YOUR ASSIGNMENT: Find the line containing "Task: Apply the Minimal quick template" in the data below and repeat it, along with all later lines, exactly through the last one.

INPUT RECORDS Block Start

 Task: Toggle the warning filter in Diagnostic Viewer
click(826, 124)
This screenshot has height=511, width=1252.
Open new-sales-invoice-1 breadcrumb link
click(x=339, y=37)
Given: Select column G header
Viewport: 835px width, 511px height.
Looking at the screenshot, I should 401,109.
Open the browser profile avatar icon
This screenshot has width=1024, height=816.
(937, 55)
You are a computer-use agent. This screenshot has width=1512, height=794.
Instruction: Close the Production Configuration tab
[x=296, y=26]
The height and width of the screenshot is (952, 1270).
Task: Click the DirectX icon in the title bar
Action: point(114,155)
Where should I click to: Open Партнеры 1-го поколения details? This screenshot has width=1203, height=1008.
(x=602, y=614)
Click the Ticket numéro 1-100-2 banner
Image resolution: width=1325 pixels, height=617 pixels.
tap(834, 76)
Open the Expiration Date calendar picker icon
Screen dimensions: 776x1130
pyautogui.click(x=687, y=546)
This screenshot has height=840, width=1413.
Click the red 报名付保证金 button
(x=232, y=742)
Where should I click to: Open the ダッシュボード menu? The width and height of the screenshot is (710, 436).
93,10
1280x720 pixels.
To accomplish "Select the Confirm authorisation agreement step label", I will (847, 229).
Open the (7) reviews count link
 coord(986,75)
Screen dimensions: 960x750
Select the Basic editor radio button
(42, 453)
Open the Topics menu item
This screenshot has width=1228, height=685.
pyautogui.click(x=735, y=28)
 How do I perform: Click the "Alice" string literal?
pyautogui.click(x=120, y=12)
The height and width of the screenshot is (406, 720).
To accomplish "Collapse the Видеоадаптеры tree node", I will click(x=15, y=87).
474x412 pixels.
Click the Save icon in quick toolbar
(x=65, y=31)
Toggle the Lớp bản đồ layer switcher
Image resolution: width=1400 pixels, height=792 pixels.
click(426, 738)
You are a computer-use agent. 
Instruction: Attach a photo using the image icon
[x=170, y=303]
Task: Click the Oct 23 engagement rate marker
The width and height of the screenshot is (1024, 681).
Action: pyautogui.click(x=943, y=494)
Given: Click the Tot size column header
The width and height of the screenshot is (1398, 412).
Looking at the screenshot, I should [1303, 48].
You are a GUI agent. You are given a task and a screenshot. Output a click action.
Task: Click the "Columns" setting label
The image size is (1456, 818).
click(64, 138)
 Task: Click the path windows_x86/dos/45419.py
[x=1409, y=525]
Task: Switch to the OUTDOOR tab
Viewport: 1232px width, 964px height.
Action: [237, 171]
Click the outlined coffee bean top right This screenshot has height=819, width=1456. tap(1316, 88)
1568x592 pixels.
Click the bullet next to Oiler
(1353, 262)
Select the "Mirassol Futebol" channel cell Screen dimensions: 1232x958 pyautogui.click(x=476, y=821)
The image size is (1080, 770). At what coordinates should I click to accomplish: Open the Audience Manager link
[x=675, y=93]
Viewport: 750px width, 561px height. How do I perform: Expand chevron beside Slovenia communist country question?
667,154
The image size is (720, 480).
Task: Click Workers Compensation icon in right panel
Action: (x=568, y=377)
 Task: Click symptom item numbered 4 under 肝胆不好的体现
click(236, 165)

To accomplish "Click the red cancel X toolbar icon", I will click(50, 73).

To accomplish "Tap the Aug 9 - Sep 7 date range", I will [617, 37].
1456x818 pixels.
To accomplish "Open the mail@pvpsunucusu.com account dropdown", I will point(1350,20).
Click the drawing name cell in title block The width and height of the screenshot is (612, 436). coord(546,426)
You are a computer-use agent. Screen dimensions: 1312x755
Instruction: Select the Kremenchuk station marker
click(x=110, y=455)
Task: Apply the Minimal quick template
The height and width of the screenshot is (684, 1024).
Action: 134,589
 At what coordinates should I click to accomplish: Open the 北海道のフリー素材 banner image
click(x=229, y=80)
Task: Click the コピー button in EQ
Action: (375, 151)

INPUT RECORDS Block End

EXERCISE ANSWER:
Task: Apply the Minimal quick template
The height and width of the screenshot is (684, 1024).
Action: 134,589
 At what coordinates should I click to accomplish: Open the 北海道のフリー素材 banner image
click(x=229, y=80)
Task: Click the コピー button in EQ
Action: (375, 151)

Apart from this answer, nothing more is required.